**Task statement**
Which lines in the records below contain the string "want"? Extract each of them in full.
==================================================
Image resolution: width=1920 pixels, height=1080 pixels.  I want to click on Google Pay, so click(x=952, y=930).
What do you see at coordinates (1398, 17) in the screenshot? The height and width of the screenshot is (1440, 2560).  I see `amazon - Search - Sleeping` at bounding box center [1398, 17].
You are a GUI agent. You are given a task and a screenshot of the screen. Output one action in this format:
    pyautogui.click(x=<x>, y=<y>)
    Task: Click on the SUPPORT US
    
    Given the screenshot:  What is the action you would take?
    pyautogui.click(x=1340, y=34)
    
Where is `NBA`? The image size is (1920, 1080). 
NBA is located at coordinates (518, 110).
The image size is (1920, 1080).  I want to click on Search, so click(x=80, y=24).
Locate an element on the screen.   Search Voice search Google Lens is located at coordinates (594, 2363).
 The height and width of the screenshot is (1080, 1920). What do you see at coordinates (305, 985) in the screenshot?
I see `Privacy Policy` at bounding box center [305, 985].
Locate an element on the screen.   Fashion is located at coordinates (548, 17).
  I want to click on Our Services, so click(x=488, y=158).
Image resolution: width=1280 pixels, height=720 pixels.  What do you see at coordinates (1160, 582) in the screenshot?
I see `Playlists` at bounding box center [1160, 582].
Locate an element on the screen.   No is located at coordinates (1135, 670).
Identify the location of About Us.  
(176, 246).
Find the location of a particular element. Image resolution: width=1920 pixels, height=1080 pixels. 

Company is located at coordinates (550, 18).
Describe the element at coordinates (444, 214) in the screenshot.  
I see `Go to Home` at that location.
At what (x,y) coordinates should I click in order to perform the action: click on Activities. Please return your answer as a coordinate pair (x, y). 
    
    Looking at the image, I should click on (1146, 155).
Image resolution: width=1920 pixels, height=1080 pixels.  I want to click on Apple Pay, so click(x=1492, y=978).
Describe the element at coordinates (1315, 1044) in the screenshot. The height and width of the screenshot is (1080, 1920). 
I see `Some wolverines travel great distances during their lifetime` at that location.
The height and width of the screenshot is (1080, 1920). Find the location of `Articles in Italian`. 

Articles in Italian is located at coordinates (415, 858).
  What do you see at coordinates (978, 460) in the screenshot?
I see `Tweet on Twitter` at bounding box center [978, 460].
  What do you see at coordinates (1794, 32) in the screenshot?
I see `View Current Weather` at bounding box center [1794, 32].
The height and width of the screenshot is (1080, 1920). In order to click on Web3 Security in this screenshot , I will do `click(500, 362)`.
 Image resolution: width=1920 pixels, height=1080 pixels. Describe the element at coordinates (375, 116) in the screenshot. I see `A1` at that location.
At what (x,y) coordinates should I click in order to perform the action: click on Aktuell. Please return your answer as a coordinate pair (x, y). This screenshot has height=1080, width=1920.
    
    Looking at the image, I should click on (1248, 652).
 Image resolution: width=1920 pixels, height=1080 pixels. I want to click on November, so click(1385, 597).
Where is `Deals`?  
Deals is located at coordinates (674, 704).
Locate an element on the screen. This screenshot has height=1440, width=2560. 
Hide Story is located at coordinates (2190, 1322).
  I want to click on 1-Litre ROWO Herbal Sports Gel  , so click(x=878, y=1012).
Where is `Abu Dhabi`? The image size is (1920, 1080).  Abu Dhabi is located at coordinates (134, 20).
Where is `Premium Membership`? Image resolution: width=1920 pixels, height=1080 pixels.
==================================================
**The solution**
Image resolution: width=1920 pixels, height=1080 pixels.  I want to click on Google Pay, so click(x=952, y=930).
The image size is (1920, 1080).  I want to click on Search, so click(x=80, y=24).
  I want to click on Our Services, so click(x=488, y=158).
Image resolution: width=1920 pixels, height=1080 pixels.  I want to click on Apple Pay, so click(x=1492, y=978).
 Image resolution: width=1920 pixels, height=1080 pixels. I want to click on November, so click(1385, 597).
  I want to click on 1-Litre ROWO Herbal Sports Gel  , so click(x=878, y=1012).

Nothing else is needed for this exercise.